Connectionism
Connectionism is a cognitive science approach that models mental processes using artificial neural networks of simple interconnected units processing information in parallel through weighted connections.
Also known as: Parallel Distributed Processing, PDP, Neural Network Models
Category: Psychology & Mental Models
Tags: cognitive-science, neural-networks, psychology, ai, philosophy-of-mind, machine-learning
Explanation
Connectionism emerged in the 1980s with Rumelhart and McClelland's influential Parallel Distributed Processing (PDP) volumes as an alternative to classical symbolic approaches in cognitive science. Rather than treating cognition as symbol manipulation like a digital computer, connectionism models thinking as pattern activation across distributed networks of simple processing units—more like how brains actually work.

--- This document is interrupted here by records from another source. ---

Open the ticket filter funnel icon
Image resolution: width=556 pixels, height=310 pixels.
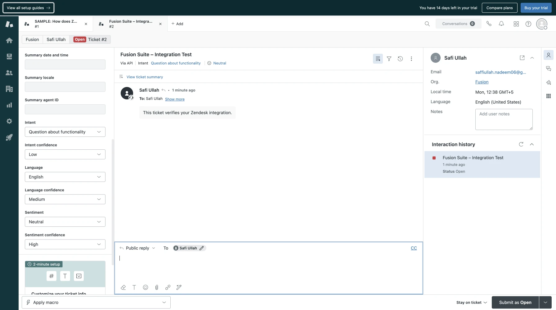(389, 59)
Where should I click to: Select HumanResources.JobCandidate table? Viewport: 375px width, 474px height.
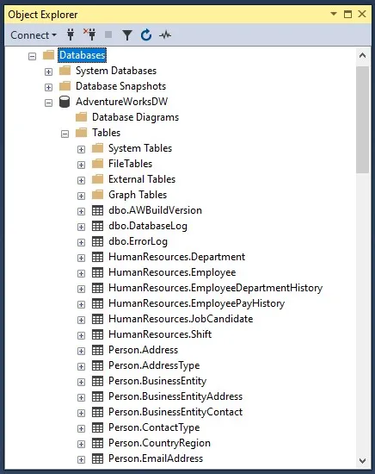(x=181, y=319)
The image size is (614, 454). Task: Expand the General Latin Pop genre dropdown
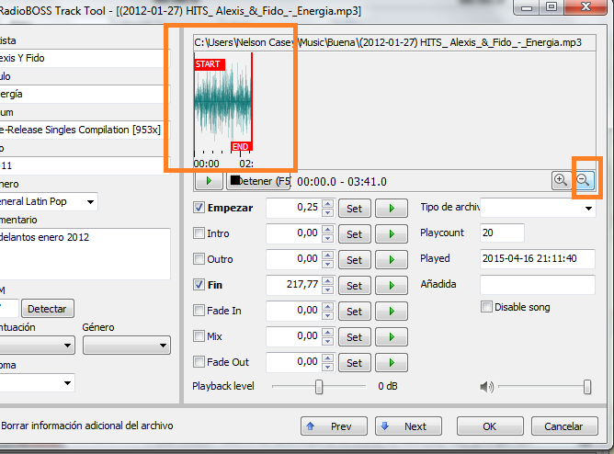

The approach features several distinctive properties: distributed representations where concepts spread across many units, parallel processing enabling simultaneous computations, learning through weight adjustment via backpropagation, graceful degradation where partial damage causes only partial impairment rather than catastrophic failure, and pattern completion allowing recognition of wholes from partial information.
Philosophers Paul and Patricia Churchland championed connectionism, arguing it better captures neural reality than symbolic approaches. However, critics like Jerry Fodor and Zenon Pylyshyn raised the systematicity challenge: if someone can think "John loves Mary," they can also think "Mary loves John." This systematic, compositional nature of thought seemed difficult for connectionist models to explain.
The debate between symbolic and connectionist approaches anticipated the modern deep learning revolution. Today's neural networks—transformers, large language models, and deep networks—have achieved remarkable success while still facing fundamental questions about whether they truly understand or merely pattern-match. Connectionism remains central to understanding both how minds might work and what artificial intelligence can achieve.